Can you echo the whole Chicago Board of Health article word for word?

▶ Given passage
........

= Chicago Board of Health =

The Chicago Board of Health is the local board of health of the city of Chicago. Two previous iterations existed before the modern board was formed in 1932. The modern board is a policy-making body for health related matters and advises the Chicago Department of Public Health.

==First iteration==
In 1835, the Illinois Legislature permanently created a seven-member board. This had been briefly preceded by a temporary board of health that was established in 1834 to fight an outbreak of cholera. In the mid-1850s, with transmission of cholera and smallpox being regarded as under control, the board saw its powers reduced.

Amid the economic burdens of the panic of 1857, the Chicago Board of Health was seen as an unneeded luxury, and it was abolished in 1857. Its responsibilities were transferred to the Chicago Police Department.

==Second iteration==
In 1867, with cholera again a problem, a new Chicago Board of Health was established. Its authority was independent of the Chicago City Council and Chicago Police Department.

Beginning in July 1867, the board took measures to vaccinate people against smallpox. That year, the Board of Health successfully recommended that children be forbidden to attend public schools without a certificate of vaccination. Free vaccination was provided to school children. In 1869, the Chicago Board of Health required that all children be vaccinated.

==Present iteration==
On May 4, 1932, the Chicago City Council created a new Chicago Board of Health. Herman Bundesen, already the Chicago City Health Commissioner, was also made the president of the board, a position he held until his death in August 1960.

In 1921, the Supreme Court of Illinois had found that the health commissioner lacked much authority, since the city had no board of health (as authorized by the state), but instead had itself established a Department of Health. The court decided that the Chicago City Council had no authority to delegate to the Department of Health authority equivalent to what the state would allow them to grant a board of health. This meant that, from 1921 until the establishment of the new Chicago Board of Health in 1932, Chicago's Commissioner of Health had little actual power.

In 1975, the Chicago City Council revised the city's municipal code to make it clear that the nine-member Chicago Board of Health was a policy-making body for health and the Chicago Department of Health is the agency which administers the city's health programs and enforces regulations.

........

▶ Given data
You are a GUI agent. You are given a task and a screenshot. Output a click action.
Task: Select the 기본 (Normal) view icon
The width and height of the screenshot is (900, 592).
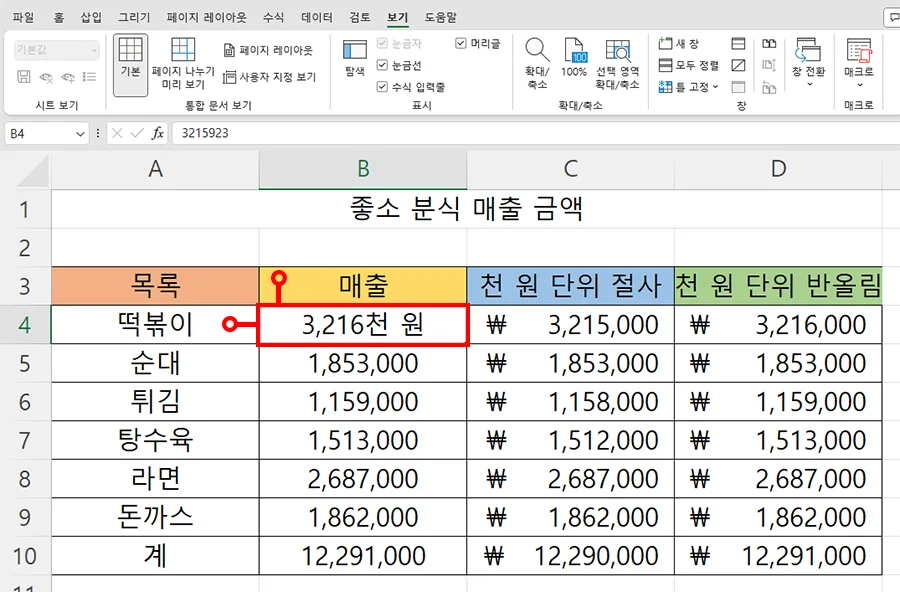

........

▶ Exercise response
= Chicago Board of Health =

The Chicago Board of Health is the local board of health of the city of Chicago. Two previous iterations existed before the modern board was formed in 1932. The modern board is a policy-making body for health related matters and advises the Chicago Department of Public Health.

==First iteration==
In 1835, the Illinois Legislature permanently created a seven-member board. This had been briefly preceded by a temporary board of health that was established in 1834 to fight an outbreak of cholera. In the mid-1850s, with transmission of cholera and smallpox being regarded as under control, the board saw its powers reduced.

Amid the economic burdens of the panic of 1857, the Chicago Board of Health was seen as an unneeded luxury, and it was abolished in 1857. Its responsibilities were transferred to the Chicago Police Department.

==Second iteration==
In 1867, with cholera again a problem, a new Chicago Board of Health was established. Its authority was independent of the Chicago City Council and Chicago Police Department.

Beginning in July 1867, the board took measures to vaccinate people against smallpox. That year, the Board of Health successfully recommended that children be forbidden to attend public schools without a certificate of vaccination. Free vaccination was provided to school children. In 1869, the Chicago Board of Health required that all children be vaccinated.

==Present iteration==
On May 4, 1932, the Chicago City Council created a new Chicago Board of Health. Herman Bundesen, already the Chicago City Health Commissioner, was also made the president of the board, a position he held until his death in August 1960.

In 1921, the Supreme Court of Illinois had found that the health commissioner lacked much authority, since the city had no board of health (as authorized by the state), but instead had itself established a Department of Health. The court decided that the Chicago City Council had no authority to delegate to the Department of Health authority equivalent to what the state would allow them to grant a board of health. This meant that, from 1921 until the establishment of the new Chicago Board of Health in 1932, Chicago's Commissioner of Health had little actual power.

In 1975, the Chicago City Council revised the city's municipal code to make it clear that the nine-member Chicago Board of Health was a policy-making body for health and the Chicago Department of Health is the agency which administers the city's health programs and enforces regulations.